Casual CX ... No Commitment, Just Fun
By Christine Soja
I have a confession to make: I am a neophiliac. That is to say, I like to try new things. I get bored with routine and I like a new challenge. I also have a second confession to make: I am fiercely competitive. This can be a challenge because it’s difficult for me to get good at anything before I become bored with it and then move onto something new. But, sometimes a girl just needs to have a little fun. It’s hard to find the time to get into shape, and too easy to get lost in the endless cycle of not feeling fit enough to compete. Then along comes cyclocross, the perfect sport for this type of weekend warrior.
Category 4 and beginner races are just 30-45 minutes long, about half the duration of a spin-class. Cross training during the week can consist of running and biking, maybe participating in a cross-specific workout such as Wednesday nights at the velodrome. Yoga helps with strength and balance, which is key to maneuvering the bike over and around obstacles and slick off-camber turns.
I have made a special place for ‘cross in my heart, knowing that I want it, but also acknowledging that the responsibilities of family and work render me unable to fully commit. So let’s be casual. I’m here to have a good time, and I know that ‘cross is OK with that. Let’s try not to complicate things, no strings attached. I’m here to enjoy myself, get a solid workout, and go home satisfied. I prefer calling it "Casual CX."
Casual CX is a commitment to show up, do my best and be happy with that; to commit to just one race at a time, ride my heart out, and remember that results are only another number, like the one on the scale. What really matters at the end of the day is how well my jeans zip up.
World-class athletes during championship performances enter a zone, wherein everything around them disappears. I try to do the same, blocking out everything and focusing on the rhythm of my ride. In a race, it’s all or nothing. The energy from the other racers and the crowd is contagious and help propel me around the course.
‘Cross is fun for a “city girl” because I get to ride over grass, dirt, pavement and sometimes sand.

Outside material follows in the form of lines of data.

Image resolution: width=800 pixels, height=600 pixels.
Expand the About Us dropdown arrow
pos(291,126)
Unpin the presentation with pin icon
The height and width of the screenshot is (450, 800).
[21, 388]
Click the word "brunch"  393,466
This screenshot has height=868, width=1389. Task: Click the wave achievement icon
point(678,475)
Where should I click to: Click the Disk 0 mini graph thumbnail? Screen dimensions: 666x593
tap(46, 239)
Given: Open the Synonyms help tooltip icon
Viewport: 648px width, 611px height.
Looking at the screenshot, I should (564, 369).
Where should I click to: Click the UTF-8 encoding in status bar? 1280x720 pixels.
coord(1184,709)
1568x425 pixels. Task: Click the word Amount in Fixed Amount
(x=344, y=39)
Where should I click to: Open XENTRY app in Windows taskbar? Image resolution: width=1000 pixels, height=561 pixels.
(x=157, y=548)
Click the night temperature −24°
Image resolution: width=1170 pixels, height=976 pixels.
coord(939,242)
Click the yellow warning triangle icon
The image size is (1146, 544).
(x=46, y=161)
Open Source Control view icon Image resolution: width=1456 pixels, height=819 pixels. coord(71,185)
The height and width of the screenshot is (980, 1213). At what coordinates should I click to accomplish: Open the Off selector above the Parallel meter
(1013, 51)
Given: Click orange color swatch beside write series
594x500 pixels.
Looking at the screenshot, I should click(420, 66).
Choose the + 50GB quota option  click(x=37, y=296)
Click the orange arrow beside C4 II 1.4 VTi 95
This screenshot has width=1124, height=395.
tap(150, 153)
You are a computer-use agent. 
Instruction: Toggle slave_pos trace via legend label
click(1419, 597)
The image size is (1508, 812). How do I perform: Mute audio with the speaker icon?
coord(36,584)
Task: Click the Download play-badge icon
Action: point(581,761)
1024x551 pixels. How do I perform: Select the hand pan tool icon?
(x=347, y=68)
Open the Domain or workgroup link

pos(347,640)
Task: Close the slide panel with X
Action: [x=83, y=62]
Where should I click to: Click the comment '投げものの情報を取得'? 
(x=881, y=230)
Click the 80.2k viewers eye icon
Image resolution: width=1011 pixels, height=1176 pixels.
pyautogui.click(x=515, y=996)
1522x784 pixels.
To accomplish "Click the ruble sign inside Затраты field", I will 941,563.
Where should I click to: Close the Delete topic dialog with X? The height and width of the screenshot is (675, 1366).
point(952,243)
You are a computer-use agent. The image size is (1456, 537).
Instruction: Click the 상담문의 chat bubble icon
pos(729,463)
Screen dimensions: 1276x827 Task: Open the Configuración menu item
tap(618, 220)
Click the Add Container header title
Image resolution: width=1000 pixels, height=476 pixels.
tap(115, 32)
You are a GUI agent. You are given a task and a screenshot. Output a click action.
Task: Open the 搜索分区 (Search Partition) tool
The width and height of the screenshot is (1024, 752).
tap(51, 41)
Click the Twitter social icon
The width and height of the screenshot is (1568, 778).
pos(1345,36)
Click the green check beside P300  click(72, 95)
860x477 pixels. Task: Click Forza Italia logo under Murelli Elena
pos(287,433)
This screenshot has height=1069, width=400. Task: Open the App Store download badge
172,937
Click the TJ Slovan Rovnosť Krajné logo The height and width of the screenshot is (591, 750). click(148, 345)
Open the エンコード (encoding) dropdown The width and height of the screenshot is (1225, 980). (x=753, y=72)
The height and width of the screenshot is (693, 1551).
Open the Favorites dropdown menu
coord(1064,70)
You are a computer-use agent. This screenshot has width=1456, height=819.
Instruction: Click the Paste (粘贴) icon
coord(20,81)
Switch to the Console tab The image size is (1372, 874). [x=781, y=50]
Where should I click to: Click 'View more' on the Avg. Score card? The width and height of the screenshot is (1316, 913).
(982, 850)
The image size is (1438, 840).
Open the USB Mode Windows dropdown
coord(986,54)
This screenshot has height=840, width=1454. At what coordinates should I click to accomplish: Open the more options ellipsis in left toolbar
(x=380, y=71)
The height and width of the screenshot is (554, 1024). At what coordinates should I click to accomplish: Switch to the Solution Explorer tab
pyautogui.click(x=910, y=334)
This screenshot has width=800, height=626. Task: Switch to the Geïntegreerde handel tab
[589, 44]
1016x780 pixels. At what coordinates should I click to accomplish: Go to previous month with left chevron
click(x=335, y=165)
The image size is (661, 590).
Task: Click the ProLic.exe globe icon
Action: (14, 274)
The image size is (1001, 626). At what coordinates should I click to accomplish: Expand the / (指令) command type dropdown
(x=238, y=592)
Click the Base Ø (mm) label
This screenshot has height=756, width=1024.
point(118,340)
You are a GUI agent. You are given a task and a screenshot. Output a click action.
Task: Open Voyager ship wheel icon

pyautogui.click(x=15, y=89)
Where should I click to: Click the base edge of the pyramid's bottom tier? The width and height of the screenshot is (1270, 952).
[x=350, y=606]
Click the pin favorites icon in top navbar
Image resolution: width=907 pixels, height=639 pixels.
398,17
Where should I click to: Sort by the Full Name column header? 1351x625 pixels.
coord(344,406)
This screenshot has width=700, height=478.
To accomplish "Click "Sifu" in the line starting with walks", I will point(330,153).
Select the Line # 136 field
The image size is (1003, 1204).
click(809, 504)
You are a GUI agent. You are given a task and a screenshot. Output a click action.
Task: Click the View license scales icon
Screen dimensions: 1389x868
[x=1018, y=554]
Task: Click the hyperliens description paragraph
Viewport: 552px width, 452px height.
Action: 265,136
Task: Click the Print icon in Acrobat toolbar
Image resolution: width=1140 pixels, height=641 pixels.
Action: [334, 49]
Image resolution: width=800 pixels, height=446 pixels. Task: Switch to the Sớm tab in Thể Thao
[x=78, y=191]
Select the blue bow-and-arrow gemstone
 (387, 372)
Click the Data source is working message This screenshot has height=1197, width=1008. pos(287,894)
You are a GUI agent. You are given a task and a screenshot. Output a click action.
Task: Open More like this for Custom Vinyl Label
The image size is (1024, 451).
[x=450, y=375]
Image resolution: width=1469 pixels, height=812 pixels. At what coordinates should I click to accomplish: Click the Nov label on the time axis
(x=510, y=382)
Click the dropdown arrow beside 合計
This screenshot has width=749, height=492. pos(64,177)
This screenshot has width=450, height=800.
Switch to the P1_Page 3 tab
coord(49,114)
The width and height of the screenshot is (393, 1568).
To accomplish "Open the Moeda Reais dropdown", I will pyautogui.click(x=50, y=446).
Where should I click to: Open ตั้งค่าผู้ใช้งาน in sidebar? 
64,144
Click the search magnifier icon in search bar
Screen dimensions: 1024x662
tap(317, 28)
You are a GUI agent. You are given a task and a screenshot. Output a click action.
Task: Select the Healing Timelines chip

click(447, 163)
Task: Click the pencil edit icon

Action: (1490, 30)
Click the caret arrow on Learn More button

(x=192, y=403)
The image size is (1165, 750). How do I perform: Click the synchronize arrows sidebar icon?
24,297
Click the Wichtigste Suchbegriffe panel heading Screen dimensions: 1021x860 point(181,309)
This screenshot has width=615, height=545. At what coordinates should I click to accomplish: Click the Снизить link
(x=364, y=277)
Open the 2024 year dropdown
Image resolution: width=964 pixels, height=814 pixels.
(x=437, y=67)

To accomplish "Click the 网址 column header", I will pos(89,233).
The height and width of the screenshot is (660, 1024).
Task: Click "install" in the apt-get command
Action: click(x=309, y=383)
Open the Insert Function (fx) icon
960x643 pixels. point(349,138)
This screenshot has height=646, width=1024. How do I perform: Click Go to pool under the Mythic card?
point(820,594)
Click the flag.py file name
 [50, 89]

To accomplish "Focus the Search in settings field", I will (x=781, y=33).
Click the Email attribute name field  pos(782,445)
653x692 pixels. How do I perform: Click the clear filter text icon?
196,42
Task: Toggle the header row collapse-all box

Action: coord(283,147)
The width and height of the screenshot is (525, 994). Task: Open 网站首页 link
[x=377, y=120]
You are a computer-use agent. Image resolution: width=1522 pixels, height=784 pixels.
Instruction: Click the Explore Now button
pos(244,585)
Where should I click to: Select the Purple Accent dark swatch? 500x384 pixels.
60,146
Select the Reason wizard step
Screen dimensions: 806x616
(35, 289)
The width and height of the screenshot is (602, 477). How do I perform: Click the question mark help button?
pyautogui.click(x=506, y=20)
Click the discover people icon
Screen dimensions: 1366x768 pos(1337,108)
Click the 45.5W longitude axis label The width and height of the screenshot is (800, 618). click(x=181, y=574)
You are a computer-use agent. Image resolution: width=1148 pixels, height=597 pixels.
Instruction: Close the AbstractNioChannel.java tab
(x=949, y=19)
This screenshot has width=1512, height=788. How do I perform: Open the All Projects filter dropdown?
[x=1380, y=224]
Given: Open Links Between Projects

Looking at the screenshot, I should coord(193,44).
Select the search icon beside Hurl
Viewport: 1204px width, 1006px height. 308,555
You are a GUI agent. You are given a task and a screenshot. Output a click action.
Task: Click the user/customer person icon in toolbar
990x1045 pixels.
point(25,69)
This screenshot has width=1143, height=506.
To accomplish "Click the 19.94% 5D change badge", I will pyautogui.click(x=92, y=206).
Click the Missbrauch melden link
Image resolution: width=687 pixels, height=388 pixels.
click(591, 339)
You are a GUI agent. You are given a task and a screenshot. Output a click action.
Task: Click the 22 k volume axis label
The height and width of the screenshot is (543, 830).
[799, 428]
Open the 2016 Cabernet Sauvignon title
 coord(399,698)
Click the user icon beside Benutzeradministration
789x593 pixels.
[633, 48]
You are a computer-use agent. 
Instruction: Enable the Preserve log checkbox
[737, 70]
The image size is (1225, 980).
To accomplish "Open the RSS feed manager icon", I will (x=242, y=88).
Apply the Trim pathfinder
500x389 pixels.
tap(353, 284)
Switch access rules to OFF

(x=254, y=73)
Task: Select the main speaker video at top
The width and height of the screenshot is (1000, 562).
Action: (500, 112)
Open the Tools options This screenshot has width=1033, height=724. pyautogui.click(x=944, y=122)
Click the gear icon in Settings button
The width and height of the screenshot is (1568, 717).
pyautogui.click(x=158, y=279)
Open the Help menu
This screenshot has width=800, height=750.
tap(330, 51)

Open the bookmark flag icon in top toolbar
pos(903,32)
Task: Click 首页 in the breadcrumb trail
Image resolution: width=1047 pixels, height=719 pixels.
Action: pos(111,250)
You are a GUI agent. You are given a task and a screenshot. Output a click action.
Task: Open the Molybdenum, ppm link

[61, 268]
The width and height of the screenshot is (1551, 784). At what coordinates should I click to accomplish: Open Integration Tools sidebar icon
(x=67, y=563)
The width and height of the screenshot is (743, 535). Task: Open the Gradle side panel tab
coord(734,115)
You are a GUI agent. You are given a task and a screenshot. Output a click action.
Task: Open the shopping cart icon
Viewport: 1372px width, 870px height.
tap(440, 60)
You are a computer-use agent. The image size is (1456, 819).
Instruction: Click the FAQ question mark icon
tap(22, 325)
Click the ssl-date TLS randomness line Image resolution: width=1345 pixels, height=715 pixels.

I have to jump off the bike and carry it over barriers and up short hills. I don’t have to worry about traffic or stop lights, only about turning and staying upright. With all of this right in front of me, it’s impossible to remember the fledgling career, overdue bills or the to-do list.
When I’m racing, my body is taut and alert, focused on the space a few yards ahead. I love being outdoors, gasping for fresh air, lungs burning; I just can’t push myself this hard at the gym. As my body gets fitter my expectations grow, but I’ve always got to keep that ego in check. This is casual, remember, it’s for fun. And no, you can’t really be good at something you don’t put a lot of work and effort into. But my legs feel strong when I wash the dirt off at the end of the day. And the beer and fries I relish post-race? Those are well earned.
For those of us who won’t be on the podium any time soon, it’s all about the race within the race. These are the moments of victory, passing a racer on the track wall, cutting a corner tighter. It’s amazing to me how I can actually push harder knowing someone’s on my tail. This is what it’s all about, pushing yourself physically. The trick is to be big enough not to hate the really fast people, just be inspired by them.
For me, cyclocross is a church of sorts. It’s all about getting up early on a Sunday and putting on uncomfortable clothes, but instead of listening to a sermon, I listen to my body. Instead of wine and wafers, it’s Shot Bloks and Red Bull. This is my chance for redemption, a chance to give it my all, as every ounce of strength will be used.
If you’re at all competitive, this is the place to let it out. Casual CX is a safe place to compete, to focus, and to get out of the comfort zone. I have found that the more twisted my stomach is at the start, the better my results are in the end.
You don’t need to commit to an entire season, or even sign up before race day if you’re the spontaneous sort. However, pre-registering is recommended if you tend to get cold feet, are flakey, or have a hard time getting out of bed in the morning.
Eleanor Roosevelt said that you must do the thing that scares you the most. My suspicion, indeed my hope, is that doing things that scare me to death but are not actually life-threatening will somehow help move me forward in other areas of life. Scientists have linked longevity with the ability to try new things. Weekend racing is a chance to push yourself as hard as you can. If you aren’t pushing yourself you’re going to fall over. It’s good to put that kind of energy forth into the universe.
Every weekend during the autumn months, there is a chance to be a part of a community of folks who like to challenge themselves physically, who like to have fun, who like to get out of the house and aren’t afraid of the cold or the rain. These are my people, and they may be yours. Come and give it a try, at the very least you’ll get a workout. Remember, no commitment is necessary. Let’s keep this casual.